AIM OF THE EXERCISE — Reproduce every row below word for word, keeping each on its own line and in the same order.

* begin DATA SUPPLIED *

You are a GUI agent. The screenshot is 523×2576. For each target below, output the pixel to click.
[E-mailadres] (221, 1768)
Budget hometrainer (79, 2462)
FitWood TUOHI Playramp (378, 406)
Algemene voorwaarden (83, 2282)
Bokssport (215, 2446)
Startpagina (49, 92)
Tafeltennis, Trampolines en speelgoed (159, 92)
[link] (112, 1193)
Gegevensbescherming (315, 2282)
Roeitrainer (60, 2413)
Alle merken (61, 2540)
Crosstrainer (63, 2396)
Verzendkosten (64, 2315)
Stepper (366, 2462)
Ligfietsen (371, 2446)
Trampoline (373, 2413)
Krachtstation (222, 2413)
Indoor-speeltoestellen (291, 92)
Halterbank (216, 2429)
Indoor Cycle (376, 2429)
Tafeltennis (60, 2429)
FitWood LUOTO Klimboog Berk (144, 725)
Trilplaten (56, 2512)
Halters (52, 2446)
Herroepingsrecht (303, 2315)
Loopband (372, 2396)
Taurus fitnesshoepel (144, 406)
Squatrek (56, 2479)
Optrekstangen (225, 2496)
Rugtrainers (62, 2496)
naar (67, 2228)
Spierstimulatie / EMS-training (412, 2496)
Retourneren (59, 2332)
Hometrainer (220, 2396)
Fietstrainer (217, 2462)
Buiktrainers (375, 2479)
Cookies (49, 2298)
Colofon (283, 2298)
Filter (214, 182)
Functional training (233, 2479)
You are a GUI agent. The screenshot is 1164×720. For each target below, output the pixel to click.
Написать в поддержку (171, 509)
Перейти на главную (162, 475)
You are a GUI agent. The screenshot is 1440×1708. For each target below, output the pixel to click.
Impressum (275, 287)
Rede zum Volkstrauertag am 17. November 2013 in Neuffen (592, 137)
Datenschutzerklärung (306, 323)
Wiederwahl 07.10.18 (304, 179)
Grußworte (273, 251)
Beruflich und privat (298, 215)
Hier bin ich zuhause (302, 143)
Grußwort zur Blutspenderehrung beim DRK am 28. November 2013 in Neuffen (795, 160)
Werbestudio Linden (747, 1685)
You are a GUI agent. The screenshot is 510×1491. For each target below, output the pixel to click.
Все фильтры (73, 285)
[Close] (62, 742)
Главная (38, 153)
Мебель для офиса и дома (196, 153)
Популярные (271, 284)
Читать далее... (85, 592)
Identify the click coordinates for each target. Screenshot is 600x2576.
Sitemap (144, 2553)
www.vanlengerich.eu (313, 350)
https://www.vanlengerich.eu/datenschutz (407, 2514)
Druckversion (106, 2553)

* end DATA SUPPLIED *

ANSWER BELOW —
You are a GUI agent. The screenshot is 523×2576. For each target below, output the pixel to click.
[E-mailadres] (221, 1768)
Budget hometrainer (79, 2462)
FitWood TUOHI Playramp (378, 406)
Algemene voorwaarden (83, 2282)
Bokssport (215, 2446)
Startpagina (49, 92)
Tafeltennis, Trampolines en speelgoed (159, 92)
[link] (112, 1193)
Gegevensbescherming (315, 2282)
Roeitrainer (60, 2413)
Alle merken (61, 2540)
Crosstrainer (63, 2396)
Verzendkosten (64, 2315)
Stepper (366, 2462)
Ligfietsen (371, 2446)
Trampoline (373, 2413)
Krachtstation (222, 2413)
Indoor-speeltoestellen (291, 92)
Halterbank (216, 2429)
Indoor Cycle (376, 2429)
Tafeltennis (60, 2429)
FitWood LUOTO Klimboog Berk (144, 725)
Trilplaten (56, 2512)
Halters (52, 2446)
Herroepingsrecht (303, 2315)
Loopband (372, 2396)
Taurus fitnesshoepel (144, 406)
Squatrek (56, 2479)
Optrekstangen (225, 2496)
Rugtrainers (62, 2496)
naar (67, 2228)
Spierstimulatie / EMS-training (412, 2496)
Retourneren (59, 2332)
Hometrainer (220, 2396)
Fietstrainer (217, 2462)
Buiktrainers (375, 2479)
Cookies (49, 2298)
Colofon (283, 2298)
Filter (214, 182)
Functional training (233, 2479)
You are a GUI agent. The screenshot is 1164×720. For each target below, output the pixel to click.
Написать в поддержку (171, 509)
Перейти на главную (162, 475)
You are a GUI agent. The screenshot is 1440×1708. For each target below, output the pixel to click.
Impressum (275, 287)
Rede zum Volkstrauertag am 17. November 2013 in Neuffen (592, 137)
Datenschutzerklärung (306, 323)
Wiederwahl 07.10.18 (304, 179)
Grußworte (273, 251)
Beruflich und privat (298, 215)
Hier bin ich zuhause (302, 143)
Grußwort zur Blutspenderehrung beim DRK am 28. November 2013 in Neuffen (795, 160)
Werbestudio Linden (747, 1685)
You are a GUI agent. The screenshot is 510×1491. For each target below, output the pixel to click.
Все фильтры (73, 285)
[Close] (62, 742)
Главная (38, 153)
Мебель для офиса и дома (196, 153)
Популярные (271, 284)
Читать далее... (85, 592)
Identify the click coordinates for each target. Screenshot is 600x2576.
Sitemap (144, 2553)
www.vanlengerich.eu (313, 350)
https://www.vanlengerich.eu/datenschutz (407, 2514)
Druckversion (106, 2553)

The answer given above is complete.